Colombia es la cabecera de playa más estratégica del imperialismo yanqui en Occidente. Con litorales marítimos inmensos en dos océanos, el país linda al norte y al este con el canal de Panamá y el lago petrolero de Maracaibo en Venezuela, por el sur tiene amplio acceso a la inmensa floresta amazónica (pulmón del planeta) y, en su espina dorsal, la cordillera de los Andes encierra fabulosas reservas minerales a más de valles ubérrimos.

Habrá que ponderar, entonces, los términos reales del problema: la concentración de la tierra, y el sanguinario rol de las oligarquías nativas. Que junto con Washington, luego de la implosión de la Gran Colombia en 1830, convirtieron al país en uno de los territorios más apetecidos del capitalismo mundial.

Por otro lado, es imposible hablar de paz en Colombia, archivando las consecuencias del asesinato del líder liberal Jorge Eliécer Gaitán (1948), magnicidio orquestado por la CIA que desató el llamado periodo de la violencia (300 mil muertos, 2 millones de desplazados). Así como el contubernio liberal-conservador de 1958 que, en el decenio siguiente, llevó a millares de colombianos a tomar las armas en distintas organizaciones guerrilleras (200 mil muertos, 8 millones de desplazados).

Como era de esperar, el máximo paladín de la libertad universal, don Mario Vargas Llosa, lamentó que en las urnas se haya impuesto el no a los acuerdos de paz. Pero, congruente con su proverbial hipocresía, manifestó que “Colombia ha seguido siendo una democracia en el medio siglo y pico que ha durado la guerrila, y eso es ya un extraordinario mérito…” (La paz posible, El País, Madrid, 15/10/16).

Vaya democracia, en la que a mediados de septiembre una delegación de Europa y Estados Unidos, encabezada por seis eurodiputados, certificó en audiencia pública la existencia de una fosa común en el departamento de Caquetá, con 2 mil cadáveres no identificados…

Frente al hallazgo, la senadora Piedad Córdoba declaró: “Ahí fue donde empezó de verdad la política que se conoce como ‘falsos positivos’, los asesinatos a sangre fría (por parte del Ejército) para reclamar recompensas, para tener ascensos, para pedir vacaciones…”

Y ahora, junto con el acaso no tan inesperado rechazo a los acuerdos de paz (a los que hay que sumar el voto de 800 militares de las Fuerzas Especiales del Ejército Nacional de Colombia, enrolados como mercenarios en Emiratos Árabes Unidos), tenemos al nuevo Nobel de la Paz: el presidente Santos.

Galardón promovido por Felipe González (jefe de jefes de la corrupción en España) y el ex canciller de Tel Aviv Shlomo Ben Ami (biógrafo y admirador del dictador fascista Miguel Primo de Rivera), cabe preguntarse ya no si la paz es posible en Colombia, sino hasta qué punto se ha perdido el sentido de lo político. ¿O no fue Santos el propagandista más entusiasta de los falsos positivos (leáse ejecuciones extrajudiciales) cuando era ministro de Defensa del narcopresidente y paramilitar Álvaro Uribe Vélez?

Los que han seguido la historia de esta guerra saben que en noviembre de 2011, cuando en La Habana empezaron las primeras conversaciones secretas entre las FARC y el gobierno de Santos, el ejército apresó al comandante Alonso Cano, indefenso y ciego por haber perdido sus gafas.

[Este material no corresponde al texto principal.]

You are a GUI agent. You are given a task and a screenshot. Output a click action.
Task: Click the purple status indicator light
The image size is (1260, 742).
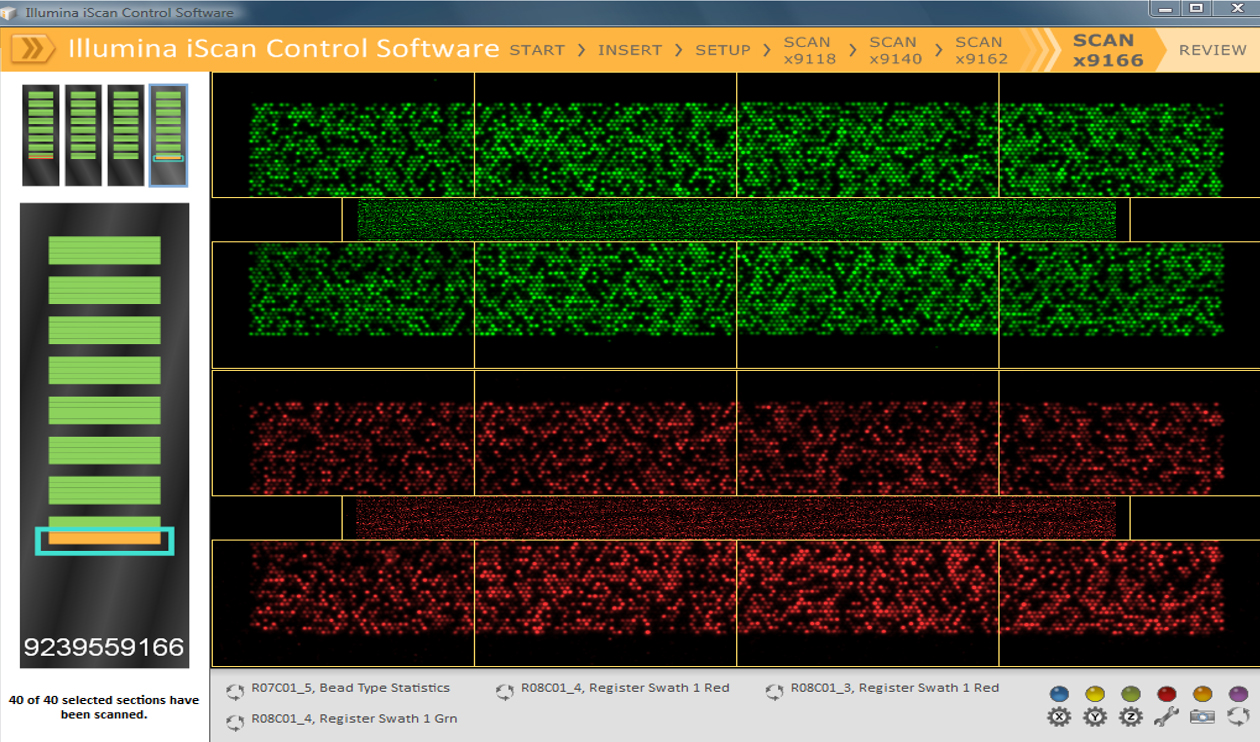[x=1238, y=694]
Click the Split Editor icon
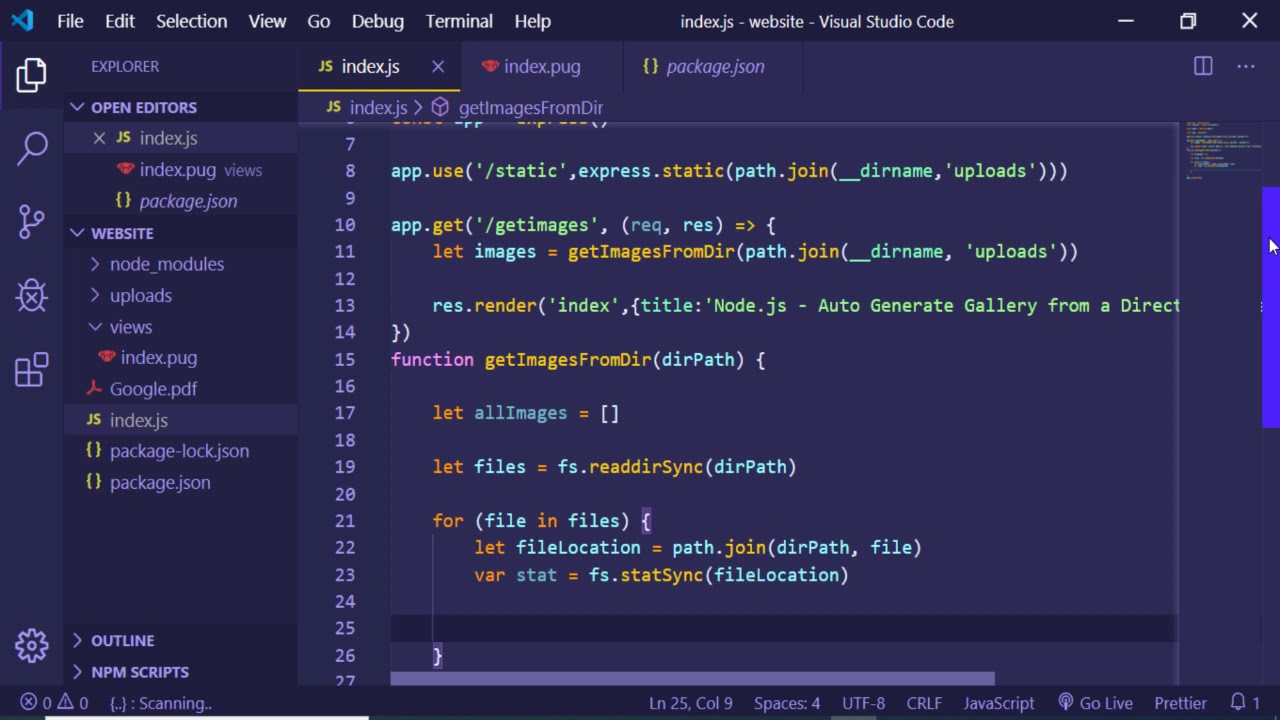This screenshot has width=1280, height=720. point(1203,66)
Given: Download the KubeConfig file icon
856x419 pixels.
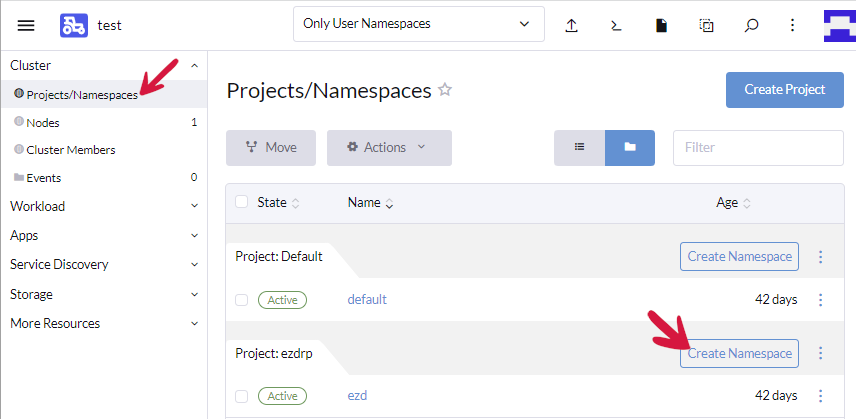Looking at the screenshot, I should pyautogui.click(x=661, y=25).
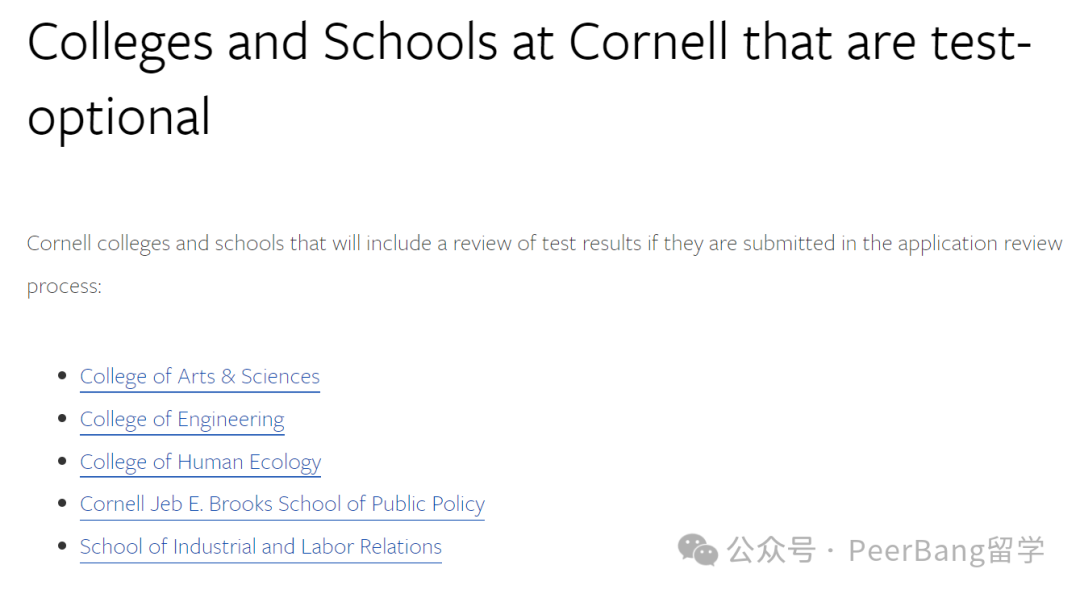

Los militares se comunicaron con el presidente. ¿Qué hacer? La respuesta del Nobel de la Paz fue terminante: ¡Mátenlo!

Juan Carlos Onetti decía que su tocayo Bach, de haber sido uruguayo, se hubiera consagrado como el mejor director de la banda municipal de Tacuarembó. Y Walter Benjamin, de haber nacido en Colombia… ¿hubiera reparado en que hay historias que pueden ser hegelianamente lineales, objetivas, con sentido y negando la posibilidad de que ganadores y perdedores las interpreten por igual?